Salvo éxito rotundo o calamidad absoluta en Eurovisión, no se esperan grandes cambios de rumbo para el domingo. Al contrario que en el País Vasco, donde ETA se coló de rondón en las últimas horas de la campaña, en Cataluña la amnistía ha conseguido pasar de puntillas los quince días de propaganda electoral. Por lo que sabemos hasta la fecha, según están las relaciones entre el Gobierno y la judicatura, lo más estimulante que traerá la amnistía será la detención de Puigdemont en cuanto ponga pie en su país. Caso de que lo haga, porque parece tan cómodo en Waterloo, con sus mossos voluntarios, que hasta le ha dado pereza participar en los debates preelectorales vía online. Eso que hemos ganado todos.

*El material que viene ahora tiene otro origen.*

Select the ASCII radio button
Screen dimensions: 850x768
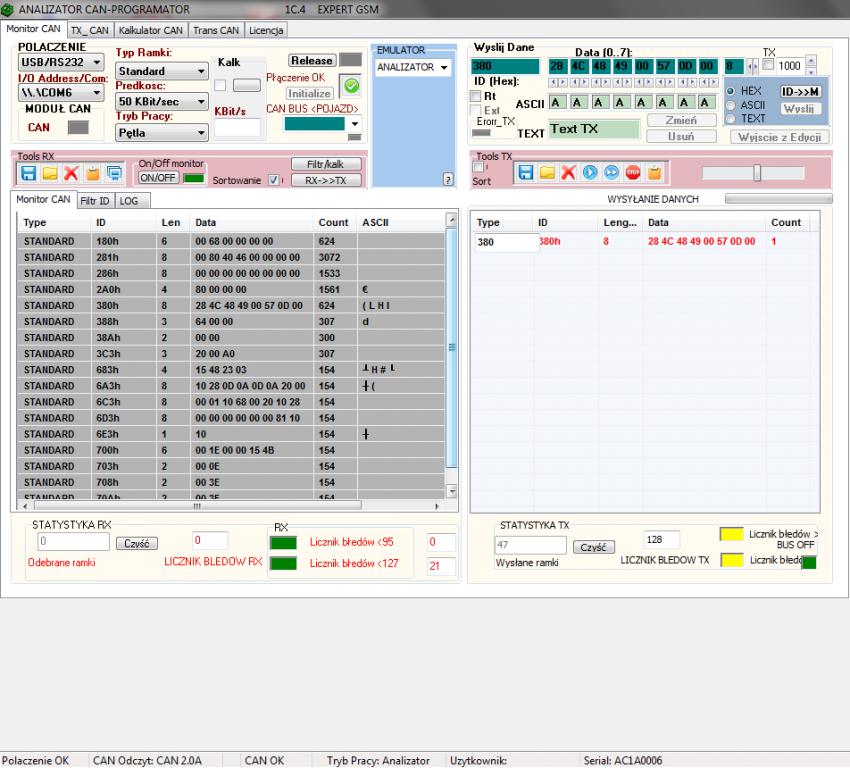click(x=731, y=105)
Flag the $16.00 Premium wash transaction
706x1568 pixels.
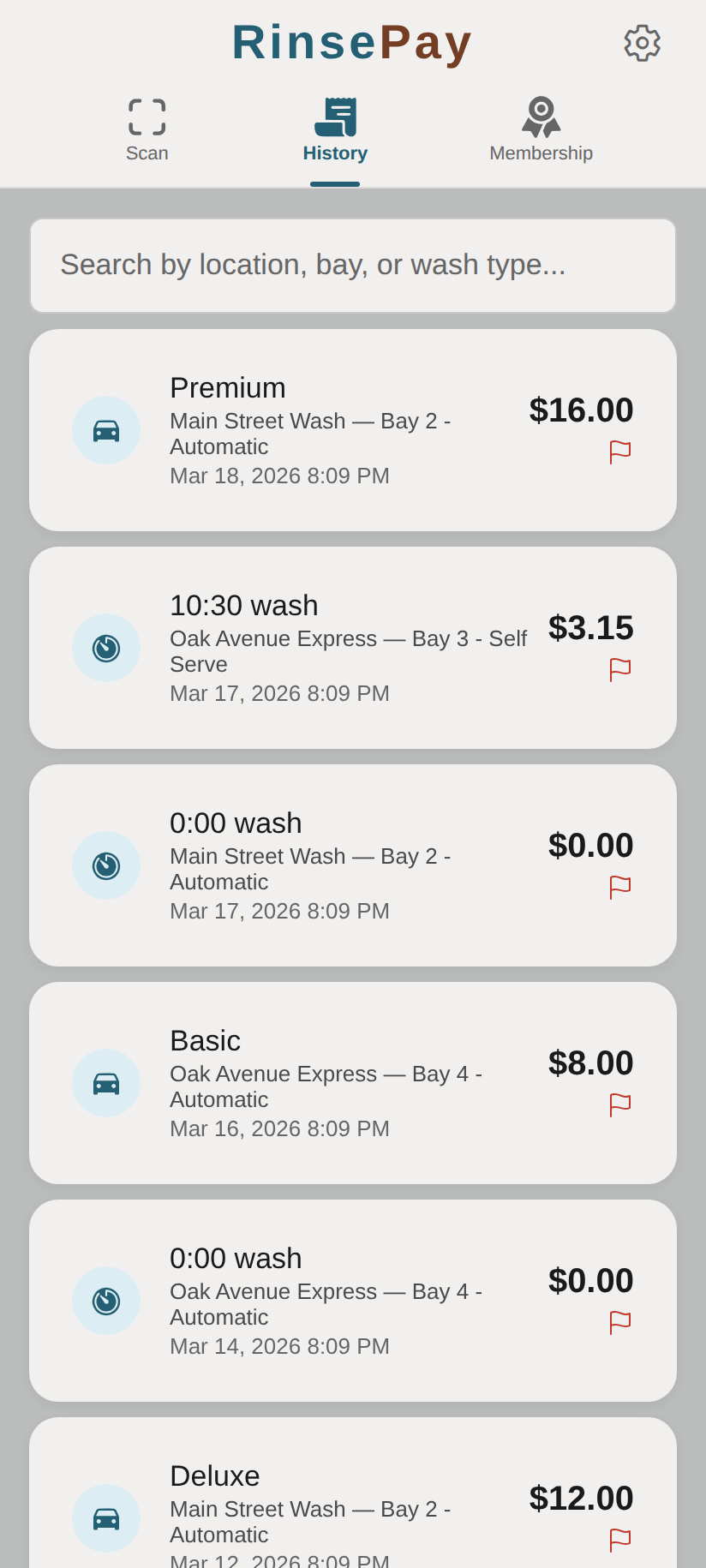point(619,452)
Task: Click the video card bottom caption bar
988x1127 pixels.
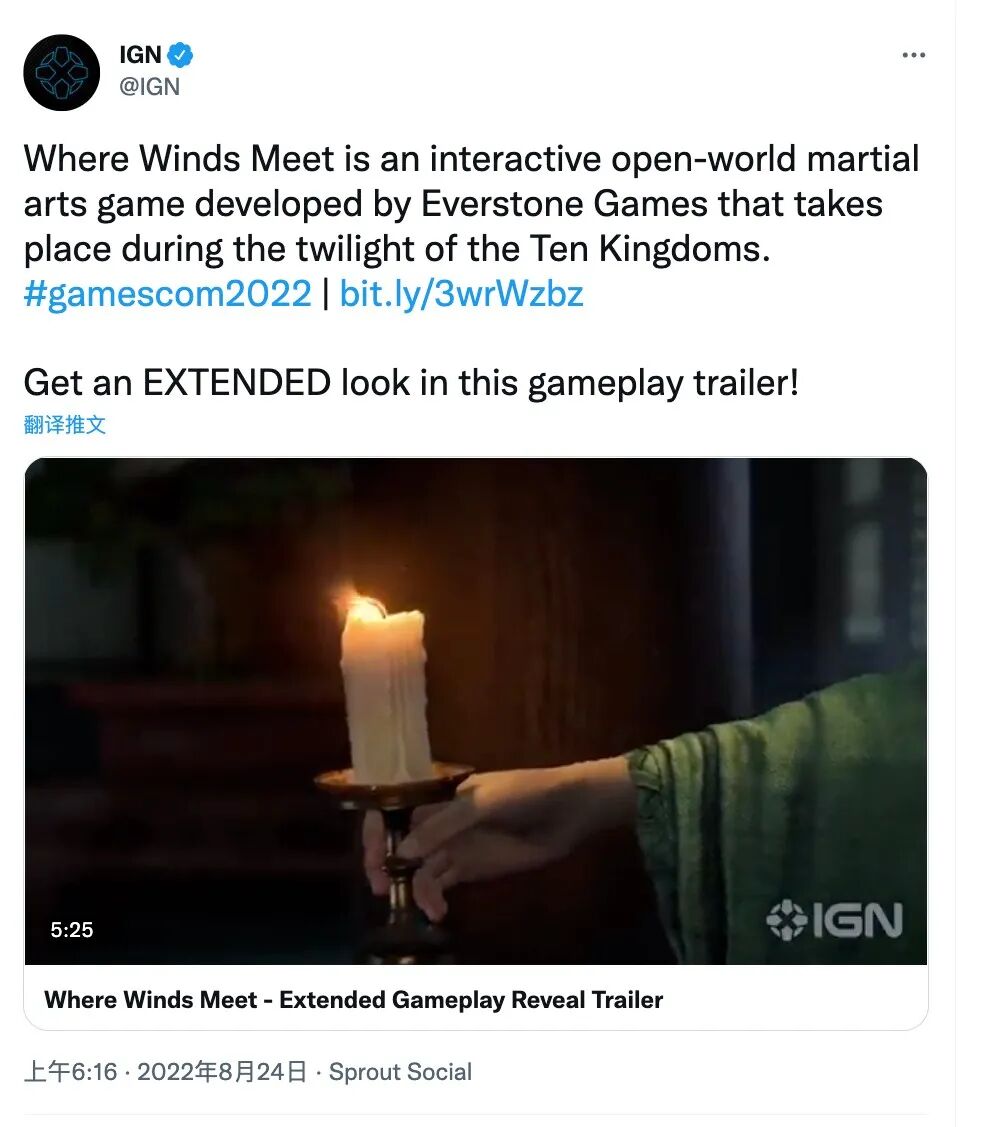Action: [476, 998]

Eso sí, antes de que alguno se saque otras elecciones de la manga, y que dejemos por un momento de reflexionar para ver en qué termina por fin el acoso y derribo del presidente, todavía habrá que esperar una cita electoral más: las europeas. Las que nos darán, ésas sí, una fotografía real de la distancia que separa a los dos grandes partidos españoles. Y de la vida real que les queda, una vez muerto Ciudadanos, a los satélites.
Mientras esto sucede, y por más que Sánchez siga apurando un tiempo que cada día le estrangula un poco más, entre medias hay cosas que no se detienen. Ni aunque el Gobierno lo intente. Que en medio de esta crisis política el BBVA engulla (o trate de engullir) al Sabadell es todo un poema de lo diferentes que son las cosas hoy entre las dos regiones más favorecidas, desde los tiempos de Felipe V, por todos los gobiernos que en España han sido. Parece ser que esa vela desplegada que representa el edificio del banco vasco sobre el skyline de Madrid sigue su singladura sin inmutarse, afanada por ganar esta batalla financiera en la que los bancos catalanes han tenido y tienen todavía tanto que perder, fundamentalmente en su propio territorio. Precisamente por la deriva que la política ha llevado en estos últimos años a Barcelona, fundamentalmente desde que Artur Mas se volvió loco y terminó por volver locos también a todos los que le rodeaban. Ahí están las crónicas. Opa, como todo lo que se viene haciendo de ordinario en los gobiernos de Cataluña. Y hostil, como acaba siendo todo lo que toca el inquilino de la Moncloa. Menos mal que nos quedan las zorras de Eurovisión.